Land-use is also an important factor for landslide initiation (Nourani et al. 2013; Bchari 2019). This factor is considered as significant parameters in assessing landslide hazard mapping. For e.g. vegetation covers increase the strength of soil by root reinforcement. It has large potential to reduce the slope failure rate (Begueria 2006). Satellite imagery is helpful to directly record land features from the ground. For the present study such data is obtained from high-resolution satellite images. Based on the analysis of remote sensing data, the study area is divided into five land-use classes like snow cover, dense vegetation, sparse vegetation, scrub with rocky land, and built-up with barren land (Fig. 3g)
Analysis of spatial data interpretation, shows maximum number of landslides (244) are initiated in the sparsely vegetated areas and contributes for 14.96% landslide frequency rate (Fig. 12). Based on the landslide frequency rate, the maximum landslide frequency rate (69.18%) is found in built-up area with barren land and the lowest rate of frequency (3%) is recoded in scrub with rocky land area. Landslides are not found in the of snow-covered areas (Fig. 12). Thus it is noticed that the barren and sparsely vegetated land areas are most vulnerable to landslides, with very low frequency in the dense vegetated land area. The relation between land-use and landslide frequency distribution is shown in Fig. 12.
4.3. Landslide Hazard Zonation Index Mapping with Application of Weightage Overlay Method
Landslide initiation is controlled from the landslide preparatory factors (controlling factors) and triggering factors. Such landslides can be expected in the similar conditions in future. Using the probability method of assumption, the relationship between areas with landslide initiations and factors which is related to landslides are differentiated from areas without landslide initiations. The weightage overlay method is applied to quantify landslide hazard zonation for the present study area. The modeling, calculation, and analysis processes are same for the each and every parameter. The value of weightage shows the relative influence of event controlling factors in the landslide initiation.

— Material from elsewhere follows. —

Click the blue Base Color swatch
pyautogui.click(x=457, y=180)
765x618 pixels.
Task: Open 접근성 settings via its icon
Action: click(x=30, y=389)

Every preparatory parameter layer is prepared on a GIS domain for the preparation of hazard zonation mapping. Then, all spatial data layers are overlapped using weighted overlay tools in ArcGIS platform. After that, these layers are prepared a composite image that provides information on the area normalized landslide initiation hazards index. Finally, The Landslide Hazards Index (LHI) image are classified into four hazard classes (Fig. 13) like Low (2–3), Moderate (3.01–4), High (4.01–5), and Very High Hazard Zone (5.01–8). For the ground truth verification, the landslide data (point location) are overlaid on the hazard classes and observed that the landslide frequency (%) gradually rises from Low to Very High Hazard zone (Fig. 14).